U.S. Patent and Trademark Office releases report on Artificial Intelligence

BY Matthew T. Kitces

Artificial Intelligence (AI) is quickly taking the forefront in many of today’s innovations and new works. However, understanding how the idiosyncrasies of AI do—or should—fit into the legal systems for protecting IP can be daunting.

To better understand how AI should be treated in the U.S. legal system, the United States Patent and Trademark Office (USPTO) has been taking input from the public, including individuals, practitioners, companies, bar associations, trade associations, law firms, academics, and foreign patent offices. The USPTO recently released a report on its findings, titled “Public Views on Artificial Intelligence and Intellectual Property Policy” (the Report). The full report is available online.
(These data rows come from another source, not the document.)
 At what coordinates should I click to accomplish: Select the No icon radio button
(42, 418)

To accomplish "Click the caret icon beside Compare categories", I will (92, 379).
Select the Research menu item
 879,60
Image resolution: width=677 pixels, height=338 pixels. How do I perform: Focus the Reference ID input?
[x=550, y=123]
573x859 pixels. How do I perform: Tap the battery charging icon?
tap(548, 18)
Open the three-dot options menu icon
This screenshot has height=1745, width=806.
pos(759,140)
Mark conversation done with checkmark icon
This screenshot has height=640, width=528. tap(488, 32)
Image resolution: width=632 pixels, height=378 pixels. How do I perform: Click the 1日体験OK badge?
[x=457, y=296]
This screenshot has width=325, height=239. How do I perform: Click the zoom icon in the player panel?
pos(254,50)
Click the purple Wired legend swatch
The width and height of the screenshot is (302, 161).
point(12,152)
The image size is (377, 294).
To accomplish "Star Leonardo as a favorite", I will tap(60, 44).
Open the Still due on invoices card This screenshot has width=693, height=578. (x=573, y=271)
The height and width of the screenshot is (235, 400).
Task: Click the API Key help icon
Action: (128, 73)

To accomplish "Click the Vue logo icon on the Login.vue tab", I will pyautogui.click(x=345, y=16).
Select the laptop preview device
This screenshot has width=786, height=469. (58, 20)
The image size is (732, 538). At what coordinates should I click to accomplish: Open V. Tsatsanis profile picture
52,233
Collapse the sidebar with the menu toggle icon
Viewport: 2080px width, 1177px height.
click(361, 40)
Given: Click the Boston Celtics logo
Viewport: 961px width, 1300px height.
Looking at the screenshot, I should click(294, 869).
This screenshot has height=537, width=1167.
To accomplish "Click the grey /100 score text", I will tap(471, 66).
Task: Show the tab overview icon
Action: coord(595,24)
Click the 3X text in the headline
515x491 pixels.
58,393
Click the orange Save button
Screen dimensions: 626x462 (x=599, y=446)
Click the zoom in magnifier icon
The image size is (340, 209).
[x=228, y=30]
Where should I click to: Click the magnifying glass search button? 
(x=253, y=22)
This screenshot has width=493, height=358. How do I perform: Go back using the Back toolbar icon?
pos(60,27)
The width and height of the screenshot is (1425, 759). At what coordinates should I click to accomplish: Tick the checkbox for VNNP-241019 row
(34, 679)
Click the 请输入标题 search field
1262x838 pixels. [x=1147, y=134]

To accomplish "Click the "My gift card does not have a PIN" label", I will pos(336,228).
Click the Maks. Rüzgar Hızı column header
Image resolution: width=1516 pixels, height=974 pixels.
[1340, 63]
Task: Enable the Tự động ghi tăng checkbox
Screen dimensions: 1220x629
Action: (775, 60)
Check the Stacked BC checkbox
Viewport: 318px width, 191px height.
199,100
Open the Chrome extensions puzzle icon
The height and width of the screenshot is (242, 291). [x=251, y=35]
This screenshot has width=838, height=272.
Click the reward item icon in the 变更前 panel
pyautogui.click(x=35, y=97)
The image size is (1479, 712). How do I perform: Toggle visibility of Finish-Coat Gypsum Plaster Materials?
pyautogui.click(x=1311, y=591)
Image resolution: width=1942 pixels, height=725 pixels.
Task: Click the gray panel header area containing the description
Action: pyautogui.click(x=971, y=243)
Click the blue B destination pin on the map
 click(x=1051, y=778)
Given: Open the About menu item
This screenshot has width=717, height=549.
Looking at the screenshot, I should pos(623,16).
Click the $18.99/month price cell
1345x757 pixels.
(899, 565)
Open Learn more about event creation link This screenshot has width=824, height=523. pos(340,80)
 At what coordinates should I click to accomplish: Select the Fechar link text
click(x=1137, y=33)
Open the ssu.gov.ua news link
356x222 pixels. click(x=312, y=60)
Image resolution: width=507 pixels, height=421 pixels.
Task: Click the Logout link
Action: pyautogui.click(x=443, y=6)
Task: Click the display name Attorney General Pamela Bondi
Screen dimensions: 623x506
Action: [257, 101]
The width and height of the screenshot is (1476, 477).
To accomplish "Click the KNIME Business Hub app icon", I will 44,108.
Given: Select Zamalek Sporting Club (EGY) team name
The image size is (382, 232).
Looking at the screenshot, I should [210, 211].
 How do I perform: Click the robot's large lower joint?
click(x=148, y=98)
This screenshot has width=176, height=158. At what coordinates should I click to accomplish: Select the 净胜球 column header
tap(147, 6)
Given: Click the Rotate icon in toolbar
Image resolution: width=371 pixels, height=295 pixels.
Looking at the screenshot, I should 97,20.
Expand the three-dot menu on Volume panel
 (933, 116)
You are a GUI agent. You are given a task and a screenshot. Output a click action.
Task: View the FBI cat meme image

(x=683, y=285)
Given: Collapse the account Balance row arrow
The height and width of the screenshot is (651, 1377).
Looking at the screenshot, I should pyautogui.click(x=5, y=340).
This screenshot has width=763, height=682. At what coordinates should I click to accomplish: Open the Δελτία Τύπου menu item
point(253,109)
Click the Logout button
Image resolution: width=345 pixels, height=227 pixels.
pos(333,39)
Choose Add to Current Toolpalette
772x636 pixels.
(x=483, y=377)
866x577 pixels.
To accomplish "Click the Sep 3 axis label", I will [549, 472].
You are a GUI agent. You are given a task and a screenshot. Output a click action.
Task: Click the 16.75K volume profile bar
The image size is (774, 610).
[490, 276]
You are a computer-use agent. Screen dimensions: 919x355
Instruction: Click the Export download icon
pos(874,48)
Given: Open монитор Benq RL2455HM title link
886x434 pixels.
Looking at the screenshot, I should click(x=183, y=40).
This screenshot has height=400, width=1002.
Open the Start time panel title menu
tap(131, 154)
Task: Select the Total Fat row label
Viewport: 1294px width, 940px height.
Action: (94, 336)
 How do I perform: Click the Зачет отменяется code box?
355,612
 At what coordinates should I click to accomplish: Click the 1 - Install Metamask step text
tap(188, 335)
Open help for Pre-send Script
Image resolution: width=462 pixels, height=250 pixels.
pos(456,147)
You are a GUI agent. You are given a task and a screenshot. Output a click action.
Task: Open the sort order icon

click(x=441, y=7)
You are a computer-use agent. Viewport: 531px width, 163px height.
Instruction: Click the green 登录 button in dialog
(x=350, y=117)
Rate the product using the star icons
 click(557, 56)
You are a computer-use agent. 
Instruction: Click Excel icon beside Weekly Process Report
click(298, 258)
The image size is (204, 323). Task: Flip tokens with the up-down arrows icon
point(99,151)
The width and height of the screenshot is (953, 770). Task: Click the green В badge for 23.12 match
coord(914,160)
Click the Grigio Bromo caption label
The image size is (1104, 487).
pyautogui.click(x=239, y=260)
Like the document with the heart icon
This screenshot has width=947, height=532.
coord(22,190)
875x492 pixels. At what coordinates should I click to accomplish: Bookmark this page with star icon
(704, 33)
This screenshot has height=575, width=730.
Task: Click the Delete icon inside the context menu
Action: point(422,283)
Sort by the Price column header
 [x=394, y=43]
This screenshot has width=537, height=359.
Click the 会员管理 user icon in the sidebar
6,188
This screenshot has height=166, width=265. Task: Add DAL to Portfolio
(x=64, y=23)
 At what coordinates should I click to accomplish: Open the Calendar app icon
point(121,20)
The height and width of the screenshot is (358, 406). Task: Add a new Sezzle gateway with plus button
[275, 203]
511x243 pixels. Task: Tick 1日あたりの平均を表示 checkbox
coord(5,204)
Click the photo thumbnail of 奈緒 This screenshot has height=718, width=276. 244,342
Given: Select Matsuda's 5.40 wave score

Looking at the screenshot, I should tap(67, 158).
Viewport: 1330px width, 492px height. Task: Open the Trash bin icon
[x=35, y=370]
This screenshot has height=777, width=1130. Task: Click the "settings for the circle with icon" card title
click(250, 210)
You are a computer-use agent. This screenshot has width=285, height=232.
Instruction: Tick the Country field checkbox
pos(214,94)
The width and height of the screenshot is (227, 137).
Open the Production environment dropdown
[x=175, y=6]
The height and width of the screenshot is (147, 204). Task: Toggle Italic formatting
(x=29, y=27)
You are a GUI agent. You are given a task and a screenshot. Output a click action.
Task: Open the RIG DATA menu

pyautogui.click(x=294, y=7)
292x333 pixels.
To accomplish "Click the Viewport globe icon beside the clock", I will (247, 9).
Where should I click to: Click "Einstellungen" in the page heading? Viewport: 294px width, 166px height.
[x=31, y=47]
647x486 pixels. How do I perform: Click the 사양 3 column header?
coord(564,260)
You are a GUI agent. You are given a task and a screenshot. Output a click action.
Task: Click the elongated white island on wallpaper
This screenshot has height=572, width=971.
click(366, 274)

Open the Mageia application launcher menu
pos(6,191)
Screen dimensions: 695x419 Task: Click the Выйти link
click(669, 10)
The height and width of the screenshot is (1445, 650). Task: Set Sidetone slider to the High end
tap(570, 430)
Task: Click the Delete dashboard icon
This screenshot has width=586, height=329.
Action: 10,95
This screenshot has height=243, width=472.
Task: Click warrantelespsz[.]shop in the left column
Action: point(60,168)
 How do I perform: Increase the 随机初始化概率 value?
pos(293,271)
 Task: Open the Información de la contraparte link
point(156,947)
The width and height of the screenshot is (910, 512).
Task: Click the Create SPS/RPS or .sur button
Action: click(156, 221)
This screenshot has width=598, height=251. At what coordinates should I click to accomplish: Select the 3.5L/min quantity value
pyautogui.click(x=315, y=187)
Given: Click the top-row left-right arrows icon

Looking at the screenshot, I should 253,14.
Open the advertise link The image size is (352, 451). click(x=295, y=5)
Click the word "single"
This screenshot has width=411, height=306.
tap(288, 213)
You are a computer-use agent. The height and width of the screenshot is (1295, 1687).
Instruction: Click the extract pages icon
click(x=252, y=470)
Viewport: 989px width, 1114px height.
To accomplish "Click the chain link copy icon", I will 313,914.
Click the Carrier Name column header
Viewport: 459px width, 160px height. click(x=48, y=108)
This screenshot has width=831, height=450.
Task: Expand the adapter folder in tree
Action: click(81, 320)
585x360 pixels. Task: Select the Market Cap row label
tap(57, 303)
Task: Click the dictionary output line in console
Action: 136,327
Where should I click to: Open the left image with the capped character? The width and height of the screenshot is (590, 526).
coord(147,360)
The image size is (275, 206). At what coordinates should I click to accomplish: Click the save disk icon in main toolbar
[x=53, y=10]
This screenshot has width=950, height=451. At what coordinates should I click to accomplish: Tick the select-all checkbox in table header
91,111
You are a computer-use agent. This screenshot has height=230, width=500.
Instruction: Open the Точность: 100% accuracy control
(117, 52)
The Report covers IP generally, as well as specifics related to patents, copyrights, trademarks, trade secrets, and other issues. Some of the Report’s major findings include:

  • No AI definition—Most believe there is no universally recognized definition for AI. Because AI is dynamic, most believe it would be prudent to avoid specifically defining AI in IP policymaking.
  • No inventorship—Most believe AI itself cannot and should not qualify as an inventor or author, leaving inventorship to humans. However, many suggested that if artificial general intelligence arises (i.e., an intelligence akin to that possessed by humankind), such an AI can be the inventor or author.
  • Patentability—Most believe that AI is a subset of computer-implemented inventions, patentable under the same standards as other such inventions. However, there is some concern that certain AI innovations may be difficult to describe with sufficient detail and understanding to meet the enablement requirement of 35 U.S.C. § 112(a).
  • IP examination—Most believe AI would be useful to the USPTO in examining patent and trademark applications, but that AI should be used only as tools for an examiner, and should not entirely supplant human examination.
  • Copyrighted training data—Many believe that the use of copyrighted materials to train AI may be a violation of the reproduction right of a copyright owner. Nevertheless, such use may be defensible as a non-infringing fair use.
  • Trade secrets—The general consensus was that current trade secret laws, policies, and practices are sufficient to protect trade secret aspects of AI. Some noted that AI might be used as a tool to discover trade secrets without breaking security measures, but there was no consensus about whether this issue should be addressed with a change in the law.
  • Current laws and new classes of IP—Most believe the U.S.’s current IP laws are sufficient to address AI. Nevertheless, some suggest it may be prudent to look into new potential classes of IP specific to AI, such as classes of IP protection specific to data used to train AI and the trained models themselves. Otherwise, many felt that any gaps left by IP law can be filled by existing commercial law, such as contract law.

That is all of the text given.